Okay, fine. The definition of words is situational. How does this help me figure out if cereal is soup?
Why do you want to know?
If you’re trying to come up with a definition for something, "Why do you want to know?" is the single most important question to answer. Only if you know the answer can you come up with a satisfying definition.
For instance, if the answer is "I want to know I should give my parents a bowl of cereal when they ask for soup at lunch", then the definition of soup is "Something that your parents want for lunch". Would your parents be satisfied with a bowl of cereal? No? Then cereal is not soup.
If the answer is "My friend is a jokester and I want to make him laugh when he asks for soup", then the definition of soup is "Things you could present to your friend that would make him laugh when he asks for soup". Would your friend get the joke when given a bowl of cereal? Yes? Then cereal is soup.

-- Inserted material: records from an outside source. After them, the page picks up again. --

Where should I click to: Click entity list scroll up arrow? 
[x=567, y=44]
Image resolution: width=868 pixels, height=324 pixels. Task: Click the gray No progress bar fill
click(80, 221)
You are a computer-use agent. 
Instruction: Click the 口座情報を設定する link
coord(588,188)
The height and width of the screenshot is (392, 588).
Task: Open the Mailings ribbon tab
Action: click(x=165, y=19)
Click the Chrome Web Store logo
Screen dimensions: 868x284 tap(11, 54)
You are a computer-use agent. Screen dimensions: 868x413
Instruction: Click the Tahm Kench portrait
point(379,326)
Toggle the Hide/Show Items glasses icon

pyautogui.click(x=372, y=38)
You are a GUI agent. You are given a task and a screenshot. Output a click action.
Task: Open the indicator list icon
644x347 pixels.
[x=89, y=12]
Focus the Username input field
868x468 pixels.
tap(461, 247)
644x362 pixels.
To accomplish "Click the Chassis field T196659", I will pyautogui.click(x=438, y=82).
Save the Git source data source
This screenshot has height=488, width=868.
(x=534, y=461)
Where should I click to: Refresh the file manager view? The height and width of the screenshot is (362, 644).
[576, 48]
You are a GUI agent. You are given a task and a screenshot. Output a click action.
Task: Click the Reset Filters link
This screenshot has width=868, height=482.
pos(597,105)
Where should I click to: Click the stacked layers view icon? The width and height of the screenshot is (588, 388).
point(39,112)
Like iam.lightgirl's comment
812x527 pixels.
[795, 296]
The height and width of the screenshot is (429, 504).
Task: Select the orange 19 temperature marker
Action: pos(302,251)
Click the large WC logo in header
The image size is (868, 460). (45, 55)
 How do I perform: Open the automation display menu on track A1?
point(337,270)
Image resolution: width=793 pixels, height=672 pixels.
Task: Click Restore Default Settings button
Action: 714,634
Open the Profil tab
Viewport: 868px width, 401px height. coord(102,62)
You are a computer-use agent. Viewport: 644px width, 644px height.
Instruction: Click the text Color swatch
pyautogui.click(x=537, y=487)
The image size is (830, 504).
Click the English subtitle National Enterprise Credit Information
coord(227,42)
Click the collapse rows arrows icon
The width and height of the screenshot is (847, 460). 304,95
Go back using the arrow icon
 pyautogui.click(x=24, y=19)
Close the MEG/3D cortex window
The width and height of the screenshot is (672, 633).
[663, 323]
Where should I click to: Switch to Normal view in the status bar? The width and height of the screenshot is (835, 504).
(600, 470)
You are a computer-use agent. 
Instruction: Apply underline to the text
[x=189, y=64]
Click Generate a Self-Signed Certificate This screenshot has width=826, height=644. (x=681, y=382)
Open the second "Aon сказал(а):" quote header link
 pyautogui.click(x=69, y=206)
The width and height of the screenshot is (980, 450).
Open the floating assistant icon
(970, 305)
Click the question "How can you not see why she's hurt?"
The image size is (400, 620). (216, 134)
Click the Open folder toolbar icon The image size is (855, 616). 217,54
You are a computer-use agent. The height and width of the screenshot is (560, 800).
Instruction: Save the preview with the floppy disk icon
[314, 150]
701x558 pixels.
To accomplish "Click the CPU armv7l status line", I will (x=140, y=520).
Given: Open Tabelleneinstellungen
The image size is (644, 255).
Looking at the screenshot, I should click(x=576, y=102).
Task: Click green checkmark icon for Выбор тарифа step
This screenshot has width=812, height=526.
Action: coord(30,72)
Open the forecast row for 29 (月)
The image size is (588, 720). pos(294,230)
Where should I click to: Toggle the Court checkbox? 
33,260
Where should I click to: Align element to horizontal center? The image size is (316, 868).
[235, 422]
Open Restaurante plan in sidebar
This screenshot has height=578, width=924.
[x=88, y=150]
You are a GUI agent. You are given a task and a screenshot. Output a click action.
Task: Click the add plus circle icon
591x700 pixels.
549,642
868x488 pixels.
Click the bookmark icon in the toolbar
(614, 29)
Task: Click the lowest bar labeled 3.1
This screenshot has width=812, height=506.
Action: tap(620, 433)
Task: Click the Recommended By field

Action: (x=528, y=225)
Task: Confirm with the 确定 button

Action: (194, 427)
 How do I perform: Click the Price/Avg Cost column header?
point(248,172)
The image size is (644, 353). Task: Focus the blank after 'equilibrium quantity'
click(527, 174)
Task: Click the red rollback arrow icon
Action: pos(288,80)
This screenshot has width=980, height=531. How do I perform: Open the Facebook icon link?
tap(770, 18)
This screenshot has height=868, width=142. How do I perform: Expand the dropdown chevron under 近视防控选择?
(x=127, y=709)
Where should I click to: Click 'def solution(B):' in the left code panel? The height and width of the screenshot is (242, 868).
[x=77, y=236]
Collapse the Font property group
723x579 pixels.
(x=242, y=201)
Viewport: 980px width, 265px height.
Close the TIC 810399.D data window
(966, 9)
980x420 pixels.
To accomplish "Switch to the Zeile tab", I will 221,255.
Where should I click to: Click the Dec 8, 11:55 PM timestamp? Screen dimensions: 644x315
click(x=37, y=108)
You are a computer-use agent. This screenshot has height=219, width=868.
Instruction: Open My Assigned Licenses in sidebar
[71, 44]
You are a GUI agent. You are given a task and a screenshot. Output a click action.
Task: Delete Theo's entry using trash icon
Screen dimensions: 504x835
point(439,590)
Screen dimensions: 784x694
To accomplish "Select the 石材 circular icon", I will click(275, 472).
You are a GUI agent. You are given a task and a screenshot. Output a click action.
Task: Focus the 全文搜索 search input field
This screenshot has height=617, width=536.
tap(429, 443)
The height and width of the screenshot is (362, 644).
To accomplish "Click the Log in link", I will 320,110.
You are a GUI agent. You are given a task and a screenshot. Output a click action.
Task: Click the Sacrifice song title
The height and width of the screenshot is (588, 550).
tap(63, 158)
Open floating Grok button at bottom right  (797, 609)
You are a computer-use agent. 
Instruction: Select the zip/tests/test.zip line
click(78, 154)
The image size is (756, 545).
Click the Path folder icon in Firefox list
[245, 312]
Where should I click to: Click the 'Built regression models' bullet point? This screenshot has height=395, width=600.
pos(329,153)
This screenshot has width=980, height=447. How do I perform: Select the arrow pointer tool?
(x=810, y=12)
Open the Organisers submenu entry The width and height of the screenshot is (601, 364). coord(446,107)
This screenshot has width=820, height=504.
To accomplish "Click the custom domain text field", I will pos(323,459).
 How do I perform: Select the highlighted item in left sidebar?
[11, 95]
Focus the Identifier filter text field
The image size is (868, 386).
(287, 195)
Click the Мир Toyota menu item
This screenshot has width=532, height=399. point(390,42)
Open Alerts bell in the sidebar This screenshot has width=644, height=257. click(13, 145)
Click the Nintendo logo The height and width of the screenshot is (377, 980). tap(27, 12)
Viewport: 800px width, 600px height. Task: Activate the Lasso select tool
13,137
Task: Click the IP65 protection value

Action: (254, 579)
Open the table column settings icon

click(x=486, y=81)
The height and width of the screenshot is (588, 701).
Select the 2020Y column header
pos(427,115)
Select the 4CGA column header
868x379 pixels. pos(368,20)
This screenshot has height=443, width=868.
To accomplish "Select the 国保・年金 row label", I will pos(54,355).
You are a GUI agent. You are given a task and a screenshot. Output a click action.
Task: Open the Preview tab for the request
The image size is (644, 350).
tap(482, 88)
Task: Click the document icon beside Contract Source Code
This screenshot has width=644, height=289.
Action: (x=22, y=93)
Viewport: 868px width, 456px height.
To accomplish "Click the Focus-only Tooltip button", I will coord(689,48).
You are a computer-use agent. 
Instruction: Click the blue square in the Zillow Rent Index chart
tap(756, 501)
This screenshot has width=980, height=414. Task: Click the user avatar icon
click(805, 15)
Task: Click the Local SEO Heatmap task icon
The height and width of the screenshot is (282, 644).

If the answer is "I'm running a cereal factory in the United States and I need to know if what I'm making legally counts as soup", then the definition of soup is codified under Title 40 of the Federal Code of Regulations, Section 407.81(j). Does the law say your cereal is soup? No? Then cereal is not soup.
If the answer is "I'm chewing the fat by discussing the metaphysics of soup and cereal", then the definition of soup is indeterminate, because the definition doesn’t matter for the situation. You can discuss the nature of soup as long as you want and come to any conclusion, and it will still satisfy your purpose.
Conclusion
To know what a word means, you have to answer the question "Why do you want to know?", because the meaning of words depends on the situation. In daily life, you usually have the answer to this question without thinking, because you’re already in the situation, so you can intuit the meaning of words pretty quickly.
Conversely, answering metaphysical questions like "Is X a kind of Y?" is hard, because you’re divorced from the situation that the meaning of Y needs to apply to. The “situation” that it applies to is unclear, and until you clear it up, the meaning of Y will be indeterminate.